Records from a data source
┌────────

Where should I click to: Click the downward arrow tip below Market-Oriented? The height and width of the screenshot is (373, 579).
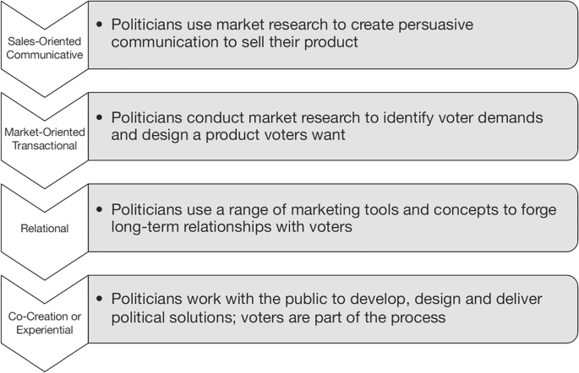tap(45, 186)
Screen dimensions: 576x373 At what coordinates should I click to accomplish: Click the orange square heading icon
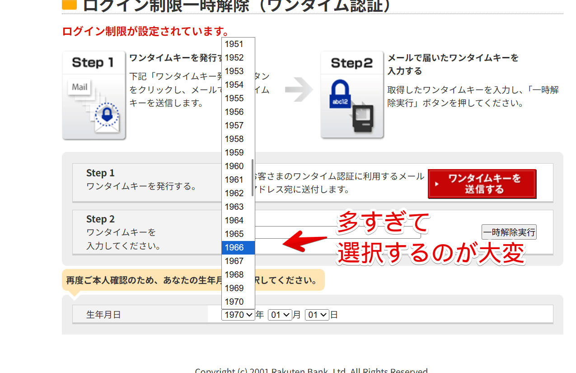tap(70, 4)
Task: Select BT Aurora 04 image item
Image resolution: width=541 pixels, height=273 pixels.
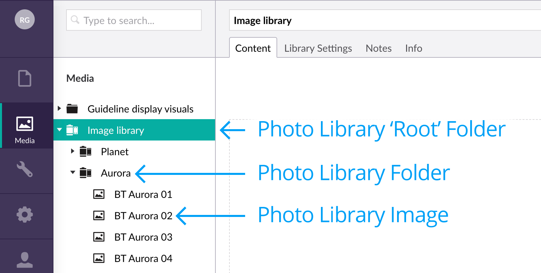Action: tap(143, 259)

└────────

_TASK BRIEF_
Reproduce each entry word for word and cut the images.

_SOLUTION TO THIS EXERCISE_
Where should I click to: Click the downward arrow tip below Market-Oriented? The height and width of the screenshot is (373, 579).
tap(45, 186)
Screen dimensions: 576x373 At what coordinates should I click to accomplish: Click the orange square heading icon
tap(70, 4)
Task: Select BT Aurora 04 image item
Image resolution: width=541 pixels, height=273 pixels.
Action: tap(143, 259)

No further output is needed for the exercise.